Du Qi-Shi, Huang Ri-Bo, Chou Kuo-Chen
Guangxi University, Key Laboratory of Subtropical Bioresource Conservation and Utilization of Guangxi, Nanning, Guangxi, 530004, China.
Curr Protein Pept Sci. 2008 Jun;9(3):248-60. doi: 10.2174/138920308784534005.

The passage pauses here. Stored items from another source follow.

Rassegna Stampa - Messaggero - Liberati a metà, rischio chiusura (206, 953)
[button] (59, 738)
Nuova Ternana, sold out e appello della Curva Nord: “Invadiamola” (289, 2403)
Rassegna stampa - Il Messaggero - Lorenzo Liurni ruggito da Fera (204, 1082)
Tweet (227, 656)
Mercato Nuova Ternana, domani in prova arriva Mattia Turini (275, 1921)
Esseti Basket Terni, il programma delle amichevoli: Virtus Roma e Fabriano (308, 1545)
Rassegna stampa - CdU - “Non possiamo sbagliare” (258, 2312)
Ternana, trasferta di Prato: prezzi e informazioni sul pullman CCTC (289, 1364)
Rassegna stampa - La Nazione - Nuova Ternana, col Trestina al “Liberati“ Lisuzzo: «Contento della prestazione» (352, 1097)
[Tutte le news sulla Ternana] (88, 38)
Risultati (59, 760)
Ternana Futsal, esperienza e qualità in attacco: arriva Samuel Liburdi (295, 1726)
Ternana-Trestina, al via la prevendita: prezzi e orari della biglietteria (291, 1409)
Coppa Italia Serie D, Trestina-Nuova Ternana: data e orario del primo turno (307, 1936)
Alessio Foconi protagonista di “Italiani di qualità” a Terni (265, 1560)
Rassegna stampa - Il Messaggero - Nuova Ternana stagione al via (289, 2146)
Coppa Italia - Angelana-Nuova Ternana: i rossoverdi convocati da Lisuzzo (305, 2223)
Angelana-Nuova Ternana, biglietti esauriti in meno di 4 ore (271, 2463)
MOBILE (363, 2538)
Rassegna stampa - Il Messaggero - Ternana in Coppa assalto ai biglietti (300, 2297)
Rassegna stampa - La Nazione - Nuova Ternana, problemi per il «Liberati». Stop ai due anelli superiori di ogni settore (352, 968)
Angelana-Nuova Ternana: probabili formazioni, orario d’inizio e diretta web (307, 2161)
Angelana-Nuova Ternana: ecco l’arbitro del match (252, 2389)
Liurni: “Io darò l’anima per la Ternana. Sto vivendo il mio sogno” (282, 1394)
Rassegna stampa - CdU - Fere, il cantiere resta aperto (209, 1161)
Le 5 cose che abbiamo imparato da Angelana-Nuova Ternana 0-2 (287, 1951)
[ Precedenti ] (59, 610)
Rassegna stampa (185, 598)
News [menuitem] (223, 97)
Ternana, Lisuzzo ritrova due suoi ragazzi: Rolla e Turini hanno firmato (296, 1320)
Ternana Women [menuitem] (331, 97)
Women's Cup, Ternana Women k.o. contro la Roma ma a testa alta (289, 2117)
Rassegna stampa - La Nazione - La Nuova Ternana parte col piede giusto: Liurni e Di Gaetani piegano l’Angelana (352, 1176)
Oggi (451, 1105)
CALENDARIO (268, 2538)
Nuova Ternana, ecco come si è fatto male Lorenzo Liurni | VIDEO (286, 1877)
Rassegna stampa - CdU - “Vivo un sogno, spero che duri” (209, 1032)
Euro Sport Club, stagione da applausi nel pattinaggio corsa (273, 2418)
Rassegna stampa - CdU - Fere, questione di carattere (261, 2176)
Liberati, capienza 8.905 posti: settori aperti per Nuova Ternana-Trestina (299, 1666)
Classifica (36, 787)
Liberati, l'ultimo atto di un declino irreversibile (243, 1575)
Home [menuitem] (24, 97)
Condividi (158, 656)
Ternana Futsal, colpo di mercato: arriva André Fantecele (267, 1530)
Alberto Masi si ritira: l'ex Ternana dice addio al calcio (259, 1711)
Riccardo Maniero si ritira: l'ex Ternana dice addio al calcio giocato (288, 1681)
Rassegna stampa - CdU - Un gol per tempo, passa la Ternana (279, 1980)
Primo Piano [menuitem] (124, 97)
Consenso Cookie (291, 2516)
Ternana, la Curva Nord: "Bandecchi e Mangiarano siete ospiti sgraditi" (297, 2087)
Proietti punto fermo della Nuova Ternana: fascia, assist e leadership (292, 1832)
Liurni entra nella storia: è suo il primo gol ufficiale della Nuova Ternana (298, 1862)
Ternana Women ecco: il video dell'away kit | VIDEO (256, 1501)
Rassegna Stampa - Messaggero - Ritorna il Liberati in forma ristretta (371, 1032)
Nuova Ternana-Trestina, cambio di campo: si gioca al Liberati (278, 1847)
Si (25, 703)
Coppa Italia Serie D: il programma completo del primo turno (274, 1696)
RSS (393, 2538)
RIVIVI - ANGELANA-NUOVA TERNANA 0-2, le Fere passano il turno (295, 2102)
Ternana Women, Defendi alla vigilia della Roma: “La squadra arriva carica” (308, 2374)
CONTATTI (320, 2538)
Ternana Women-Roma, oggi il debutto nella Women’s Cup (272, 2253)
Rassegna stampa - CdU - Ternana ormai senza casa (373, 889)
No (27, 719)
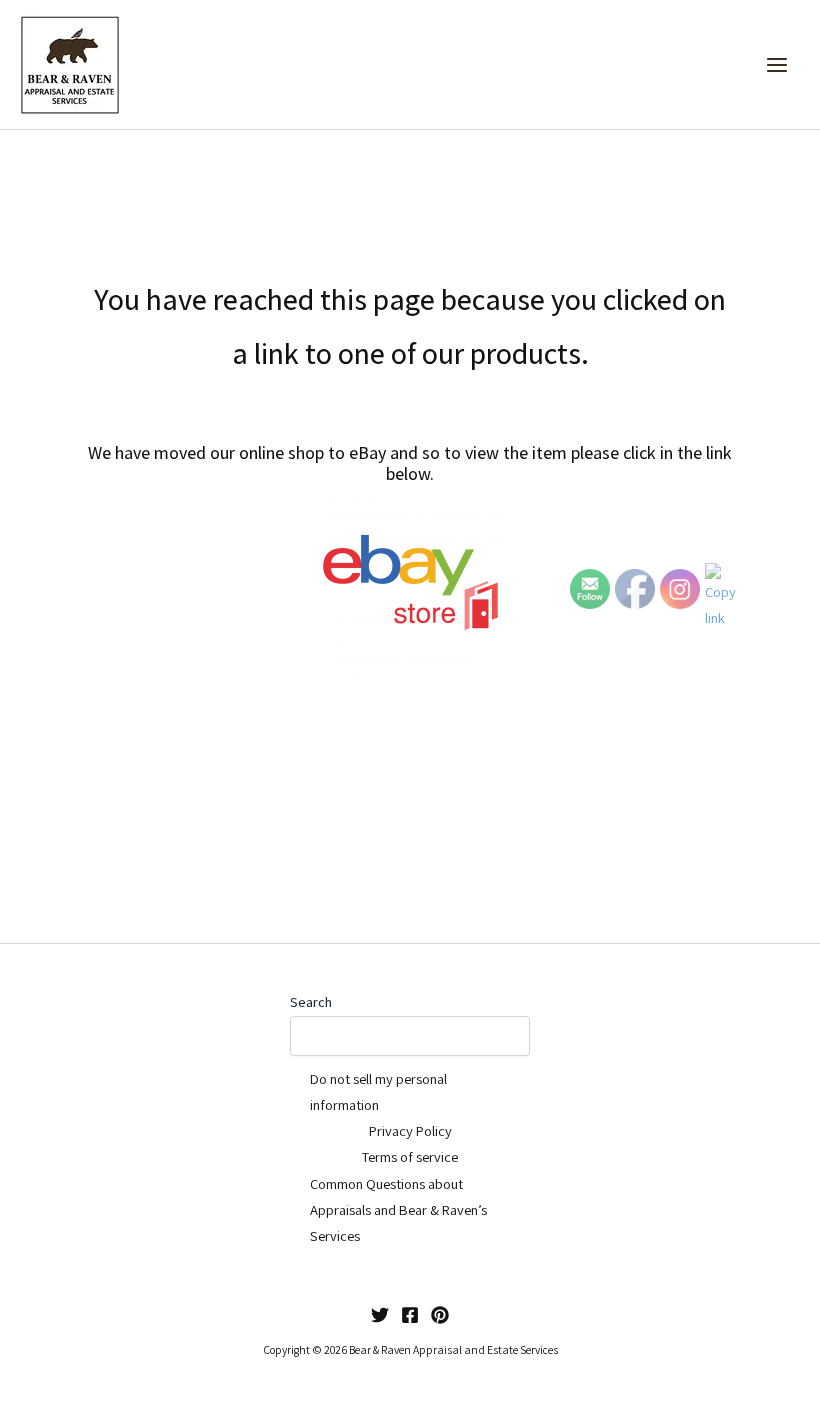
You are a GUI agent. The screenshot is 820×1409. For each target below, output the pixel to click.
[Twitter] (380, 1315)
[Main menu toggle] (777, 65)
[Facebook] (410, 1315)
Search (311, 1002)
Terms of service (410, 1156)
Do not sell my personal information (378, 1091)
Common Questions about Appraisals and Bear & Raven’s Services (398, 1210)
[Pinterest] (440, 1315)
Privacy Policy (410, 1130)
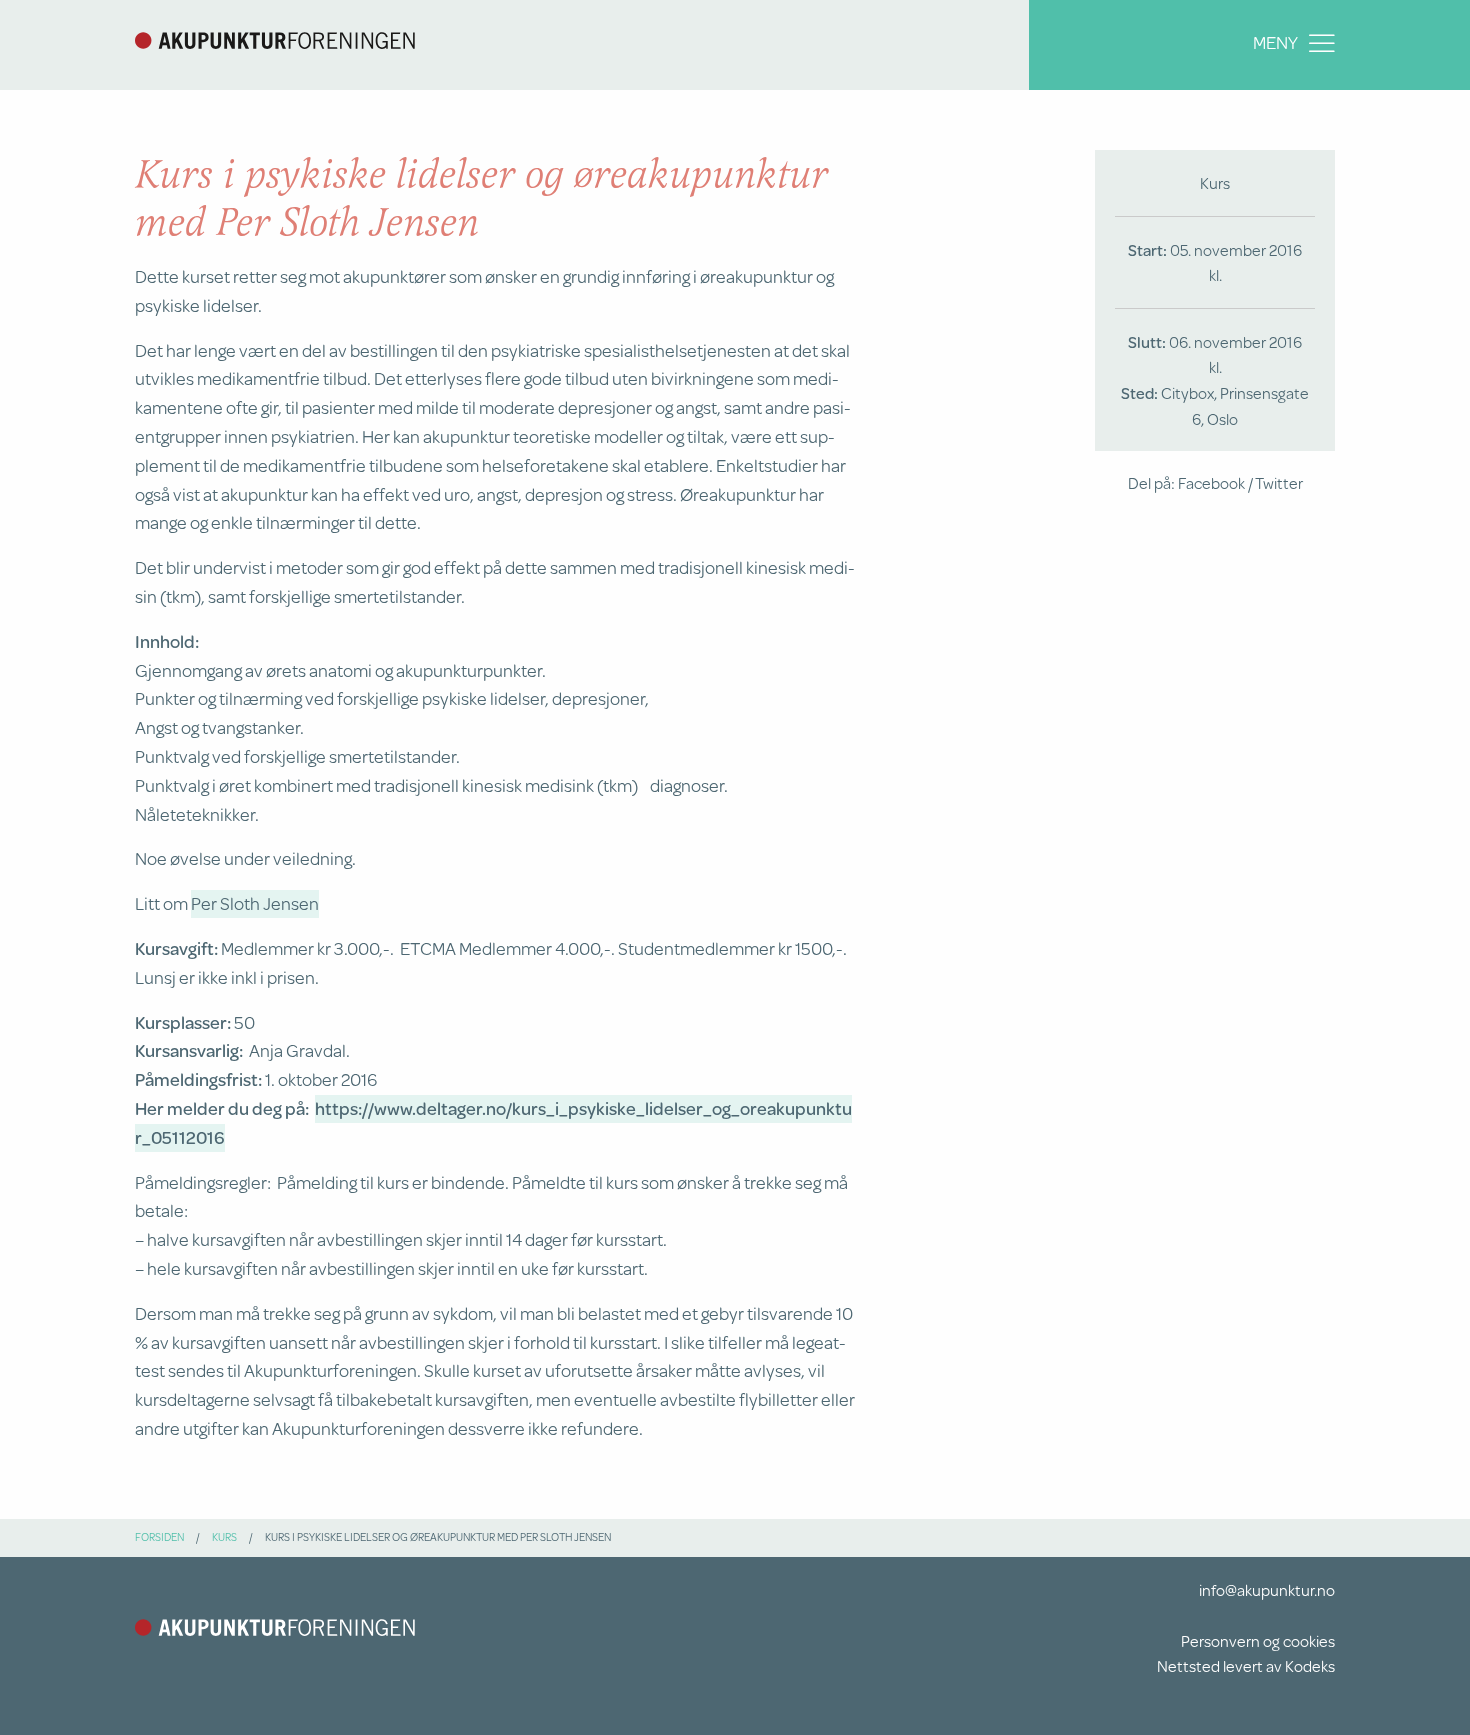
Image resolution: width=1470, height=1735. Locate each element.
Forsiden (159, 1537)
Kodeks (1310, 1665)
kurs (224, 1537)
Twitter (1279, 482)
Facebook (1211, 482)
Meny (1275, 42)
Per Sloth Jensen (255, 903)
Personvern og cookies (1258, 1640)
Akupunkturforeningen (275, 40)
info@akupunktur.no (1267, 1589)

This review is to summarize three new QSAR (quantitative structure-activity relationship) methods recently developed in our group and their applications for drug design. Based on more solid theoretical models and advanced mathematical techniques, the conventional QSAR technique has been recast in the following three aspects. (1) In the fragment-based two dimensional QSAR, or abbreviated as FB-QSAR, the molecular structures in a family of drug candidates are divided into several fragments according to the substitutes being investigated. The bioactivities of drug candidates are correlated with physicochemical properties of the molecular fragments through two sets of coefficients: one is for the physicochemical properties and the other for the molecular fragments. (2) In the multiple field three dimensional QSAR, or MF-3D-QSAR, more molecular potential fields are integrated into the comparative molecular field analysis (CoMFA) through two sets of coefficients: one is for the potential fields and the other for the Cartesian three dimensional grid points. (3) In the AABPP (amino acid-based peptide prediction), the bioactivities of peptides or proteins are correlated with the physicochemical properties of all or partial residues of the sequence through two sets of coefficients: one is for the physicochemical properties of amino acids and the other for the weight factors of the residues. Meanwhile, an iterative double least square (IDLS) technique is developed for solving the two sets of coefficients in a training dataset alternately and iteratively. Using the two sets of coefficients, one can predict the bioactivity of a query peptide, protein, or drug candidate. Compared with the old methods, the new QSAR approaches as summarized in this review possess machine learning ability, can remarkably enhance the prediction power, and provide more structural information. Meanwhile, the future challenge and possible development in this area have been briefly addressed as well.
本综述旨在总结我们团队最近开发的三种新的定量构效关系(QSAR)方法及其在药物设计中的应用。基于更坚实的理论模型和先进的数学技术,传统的QSAR技术在以下三个方面进行了重塑。(1)在基于片段的二维QSAR(简称为FB-QSAR)中,根据所研究的取代基,将一类候选药物的分子结构划分为几个片段。候选药物的生物活性通过两组系数与分子片段的物理化学性质相关联:一组用于物理化学性质,另一组用于分子片段。(2)在多场三维QSAR(或MF-3D-QSAR)中,通过两组系数将更多的分子势场整合到比较分子场分析(CoMFA)中:一组用于势场,另一组用于笛卡尔三维网格点。(3)在基于氨基酸的肽预测(AABPP)中,肽或蛋白质的生物活性通过两组系数与序列中所有或部分残基的物理化学性质相关联:一组用于氨基酸的物理化学性质,另一组用于残基的权重因子。同时,开发了一种迭代双最小二乘法(IDLS)技术,用于在训练数据集中交替迭代求解这两组系数。使用这两组系数,可以预测查询肽、蛋白质或候选药物的生物活性。与旧方法相比,本综述中总结的新QSAR方法具有机器学习能力,可以显著提高预测能力,并提供更多的结构信息。同时,也简要讨论了该领域未来的挑战和可能的发展。